WORK REQUIRED: Continue the documentation passage below on cells and propagating information between them, starting right after its last sentence.

PASSAGE TO READ:
====
Mark the current computation as **failed**. For more advanced
implementations that utilise backtracking and branching, this is an
indication that we should begin a different branch of the search.
Otherwise, the computation should simply fail without a result.

fill :: x -> m (Cell m x) Source #

Create a new cell with the given value. Although this value's type has
no constraints, it will be immutable unless it also implements `Merge`

,
which exists to enforce **monotonic** updates.

watch :: Cell m x -> (x -> m ()) -> m () Source #

Create a callback that is fired whenever the value in a given cell is
updated. Typically, this callback will involve potential writes to *other*
cells based on the current value of the given cell. If such a write
occurs, we say that we have **propagated** information from the first cell
to the next.
====
SOURCE INFORMATION:
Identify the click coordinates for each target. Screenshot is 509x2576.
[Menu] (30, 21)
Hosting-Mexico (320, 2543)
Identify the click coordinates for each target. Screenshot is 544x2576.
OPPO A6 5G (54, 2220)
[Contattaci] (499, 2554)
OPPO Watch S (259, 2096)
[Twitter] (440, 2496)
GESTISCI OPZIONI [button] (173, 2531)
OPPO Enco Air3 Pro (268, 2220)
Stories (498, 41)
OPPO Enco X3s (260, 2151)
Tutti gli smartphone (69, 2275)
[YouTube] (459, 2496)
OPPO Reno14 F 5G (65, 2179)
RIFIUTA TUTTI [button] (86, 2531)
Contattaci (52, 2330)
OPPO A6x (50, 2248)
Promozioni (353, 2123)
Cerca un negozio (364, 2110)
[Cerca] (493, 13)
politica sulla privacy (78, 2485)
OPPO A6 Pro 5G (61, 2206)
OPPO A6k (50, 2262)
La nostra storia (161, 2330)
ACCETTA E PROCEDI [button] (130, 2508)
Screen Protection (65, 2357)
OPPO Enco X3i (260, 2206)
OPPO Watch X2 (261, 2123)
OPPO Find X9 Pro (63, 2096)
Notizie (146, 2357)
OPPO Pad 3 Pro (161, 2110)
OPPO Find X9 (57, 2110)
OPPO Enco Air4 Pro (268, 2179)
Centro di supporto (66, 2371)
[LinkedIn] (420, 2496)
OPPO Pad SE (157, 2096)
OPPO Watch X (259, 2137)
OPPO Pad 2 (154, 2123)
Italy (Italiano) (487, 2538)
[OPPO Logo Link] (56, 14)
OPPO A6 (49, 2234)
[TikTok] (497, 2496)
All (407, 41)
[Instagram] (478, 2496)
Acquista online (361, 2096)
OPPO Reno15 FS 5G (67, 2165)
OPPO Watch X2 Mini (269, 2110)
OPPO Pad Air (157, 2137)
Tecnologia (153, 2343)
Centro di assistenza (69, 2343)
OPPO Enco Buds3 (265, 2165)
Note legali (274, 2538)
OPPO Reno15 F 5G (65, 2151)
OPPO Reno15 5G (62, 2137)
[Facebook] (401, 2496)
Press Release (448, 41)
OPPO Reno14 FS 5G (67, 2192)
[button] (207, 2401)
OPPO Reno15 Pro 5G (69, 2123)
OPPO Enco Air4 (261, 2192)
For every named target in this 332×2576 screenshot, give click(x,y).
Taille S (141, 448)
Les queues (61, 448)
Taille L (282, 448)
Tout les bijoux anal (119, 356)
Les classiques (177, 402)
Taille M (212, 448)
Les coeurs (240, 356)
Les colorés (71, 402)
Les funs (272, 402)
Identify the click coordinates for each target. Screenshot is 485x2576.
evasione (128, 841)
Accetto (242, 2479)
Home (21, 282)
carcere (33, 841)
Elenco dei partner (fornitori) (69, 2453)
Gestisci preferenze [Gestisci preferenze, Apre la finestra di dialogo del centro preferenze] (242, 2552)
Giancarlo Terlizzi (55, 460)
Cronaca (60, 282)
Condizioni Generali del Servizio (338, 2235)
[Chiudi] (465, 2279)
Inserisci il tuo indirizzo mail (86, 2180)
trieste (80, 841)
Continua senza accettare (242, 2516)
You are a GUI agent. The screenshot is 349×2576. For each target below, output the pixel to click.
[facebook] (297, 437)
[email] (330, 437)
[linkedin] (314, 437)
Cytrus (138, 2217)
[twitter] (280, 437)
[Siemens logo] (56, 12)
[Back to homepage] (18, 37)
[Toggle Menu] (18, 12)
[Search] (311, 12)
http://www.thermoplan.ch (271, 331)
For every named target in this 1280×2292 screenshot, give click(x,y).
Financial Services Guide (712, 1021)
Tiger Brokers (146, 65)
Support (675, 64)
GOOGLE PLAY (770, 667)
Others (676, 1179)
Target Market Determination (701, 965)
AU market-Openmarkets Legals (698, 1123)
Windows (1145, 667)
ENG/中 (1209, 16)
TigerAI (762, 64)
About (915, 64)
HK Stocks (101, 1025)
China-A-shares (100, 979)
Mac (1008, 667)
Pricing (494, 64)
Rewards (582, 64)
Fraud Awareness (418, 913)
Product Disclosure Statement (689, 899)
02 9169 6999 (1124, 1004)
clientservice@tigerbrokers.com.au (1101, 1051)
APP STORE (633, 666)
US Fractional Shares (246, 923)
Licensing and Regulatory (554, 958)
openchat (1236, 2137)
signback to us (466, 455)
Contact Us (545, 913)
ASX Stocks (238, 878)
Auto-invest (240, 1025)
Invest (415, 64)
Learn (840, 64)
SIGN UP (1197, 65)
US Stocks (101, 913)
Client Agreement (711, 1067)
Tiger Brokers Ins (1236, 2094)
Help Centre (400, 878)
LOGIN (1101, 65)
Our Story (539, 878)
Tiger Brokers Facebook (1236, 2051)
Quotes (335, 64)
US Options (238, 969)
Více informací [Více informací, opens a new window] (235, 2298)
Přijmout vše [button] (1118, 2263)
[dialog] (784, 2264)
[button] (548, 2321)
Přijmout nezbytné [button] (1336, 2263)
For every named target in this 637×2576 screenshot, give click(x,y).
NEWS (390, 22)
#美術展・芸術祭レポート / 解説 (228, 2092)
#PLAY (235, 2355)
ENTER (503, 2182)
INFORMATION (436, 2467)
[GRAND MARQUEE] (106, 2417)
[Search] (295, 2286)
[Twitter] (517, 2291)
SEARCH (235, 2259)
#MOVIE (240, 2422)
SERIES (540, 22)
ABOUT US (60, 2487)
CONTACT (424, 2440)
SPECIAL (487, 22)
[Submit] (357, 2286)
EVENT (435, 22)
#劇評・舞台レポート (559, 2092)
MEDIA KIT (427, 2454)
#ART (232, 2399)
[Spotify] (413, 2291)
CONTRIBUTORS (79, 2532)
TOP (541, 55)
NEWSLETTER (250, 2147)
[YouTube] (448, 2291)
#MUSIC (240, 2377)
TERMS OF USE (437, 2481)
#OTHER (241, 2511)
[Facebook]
====
ANSWER FOR THIS EXERCISE:
with :: Cell m x -> (x -> m ()) -> m () Source #

Execute a callback with the current value of a cell. Unlike `watch`

,
this will only fire once, and subsequent changes to the cell should *not*
re-trigger this callback. This callback should therefore not be
"registered" on any cell.

write :: Merge x => Cell m x -> x -> m () Source #

Write an **update** to a cell. This update should be merged into the
current value using the `(<<-)`

operation,
which should behave the same way as `(<>)`

for commutative and idempotent
monoids. This therefore preserves the monotonic behaviour: updates can
only **refine** a value. The result of a `write`

must be *more refined*
than the value before, with no exception.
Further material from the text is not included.